Brotherhood of the Wolf
Dir. Christophe Gans, 2001
What can I say? I’ve had a thing for The Hound of the Baskervilles since I was about 8. This has martial arts and heaving bosoms and religious covens and adventure and heaving bosoms and wolves and beasts and dastardly plots and heaving bosoms and did I mention Monica Bellucci? Never mind her, what about Émilie Dequenne? Never mind her, what about the post-Matrix action sequences? Astoundingly silly cinema. I like bread and circus games, really.


5 responses to “The Top 23 Films of the Noughties

  1. So nice to see some love for Kiss Kiss Bang Bang. Genuinely great movie (I agree with most of the rest of these too, and like Brick a lot more than you, but KKBB is the one I never see on these things).

  2. For your apparent opposed-ness to animated breasts, you sure do mention them a lot more than any other person I’ve ever met.

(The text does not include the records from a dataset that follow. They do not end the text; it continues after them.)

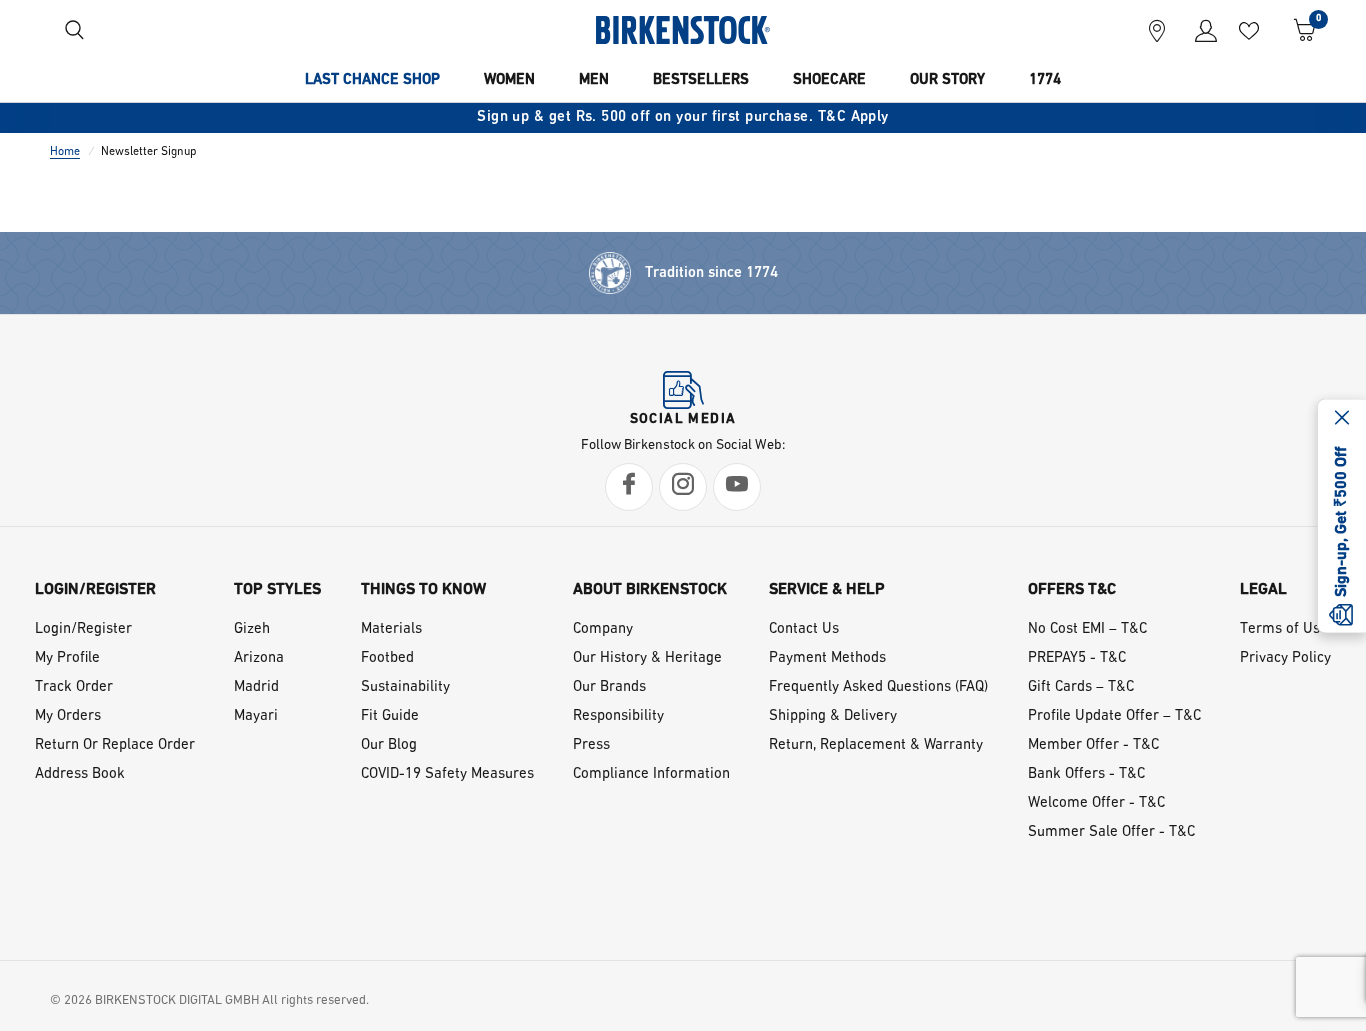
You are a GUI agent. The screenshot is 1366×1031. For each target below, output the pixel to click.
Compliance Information (651, 774)
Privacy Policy (1285, 658)
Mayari (256, 716)
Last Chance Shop (372, 80)
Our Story (947, 80)
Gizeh (252, 629)
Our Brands (609, 687)
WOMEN (509, 80)
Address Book (80, 774)
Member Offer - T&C (1093, 745)
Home (65, 152)
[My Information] (1198, 30)
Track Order (74, 687)
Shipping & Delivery (833, 716)
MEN (594, 80)
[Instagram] (683, 487)
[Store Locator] (1157, 30)
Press (591, 745)
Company (603, 629)
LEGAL (1263, 590)
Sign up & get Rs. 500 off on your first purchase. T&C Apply (683, 117)
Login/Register (83, 629)
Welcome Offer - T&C (1096, 803)
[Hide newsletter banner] (1342, 419)
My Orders (68, 716)
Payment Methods (827, 658)
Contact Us (804, 629)
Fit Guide (390, 716)
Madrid (256, 687)
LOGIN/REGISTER (95, 590)
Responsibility (618, 716)
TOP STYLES (277, 590)
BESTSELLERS (701, 80)
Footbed (387, 658)
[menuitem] (372, 81)
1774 (1045, 80)
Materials (391, 629)
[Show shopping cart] (1297, 30)
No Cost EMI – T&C (1087, 629)
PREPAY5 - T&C (1077, 658)
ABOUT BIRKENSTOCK (650, 590)
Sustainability (405, 687)
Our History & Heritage (647, 658)
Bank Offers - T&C (1086, 774)
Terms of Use (1284, 629)
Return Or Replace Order (115, 745)
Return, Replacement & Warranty (876, 745)
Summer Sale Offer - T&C (1111, 832)
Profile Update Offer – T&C (1114, 716)
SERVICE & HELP (827, 590)
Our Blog (389, 745)
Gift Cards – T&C (1081, 687)
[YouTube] (737, 487)
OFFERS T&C (1072, 590)
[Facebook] (629, 487)
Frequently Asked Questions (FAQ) (878, 687)
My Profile (67, 658)
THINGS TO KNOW (423, 590)
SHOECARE (829, 80)
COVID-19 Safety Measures (447, 774)
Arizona (259, 658)
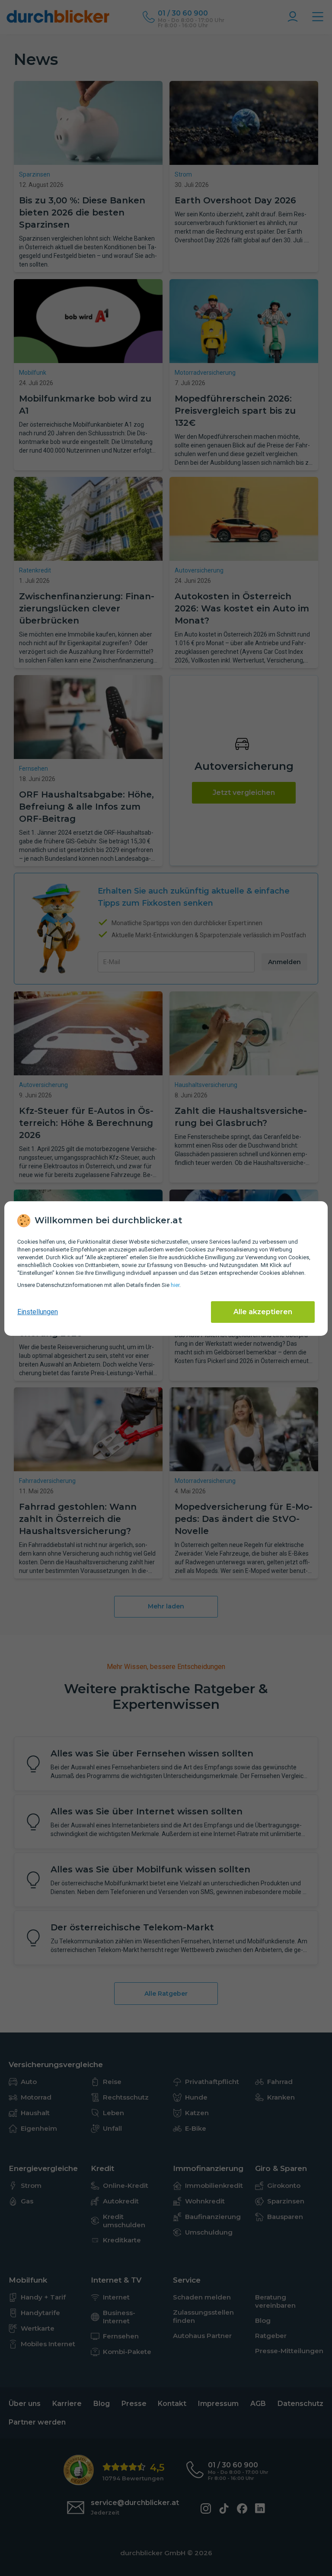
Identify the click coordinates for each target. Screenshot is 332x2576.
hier (175, 1285)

  3. You need to meet more film critics.

  4. Zodiac, yes, Nick. Goddamn what a great movie. Aqua Velva. Also: 28 Days Later is a quarter of the movie 28 Months Later is. The dread, Nick. The dread.

  5. Some of the adaptations I thhguot of have already been suggested Revolutionary Road and The Reader would be great and I can’t wait to see The Road. I’ll also throw in No Country for Old Men into the mix and The Lovely Bones. Also, Where the Wild Things Are may be an interesting one.I’ll suggest Watchmen too to mix it up a little but I loathed the movie.I’d struggle I think with this challenge to find a pair where I hadn’t read or watched one half of the pair (I read a lot AND I watch a lot of films!)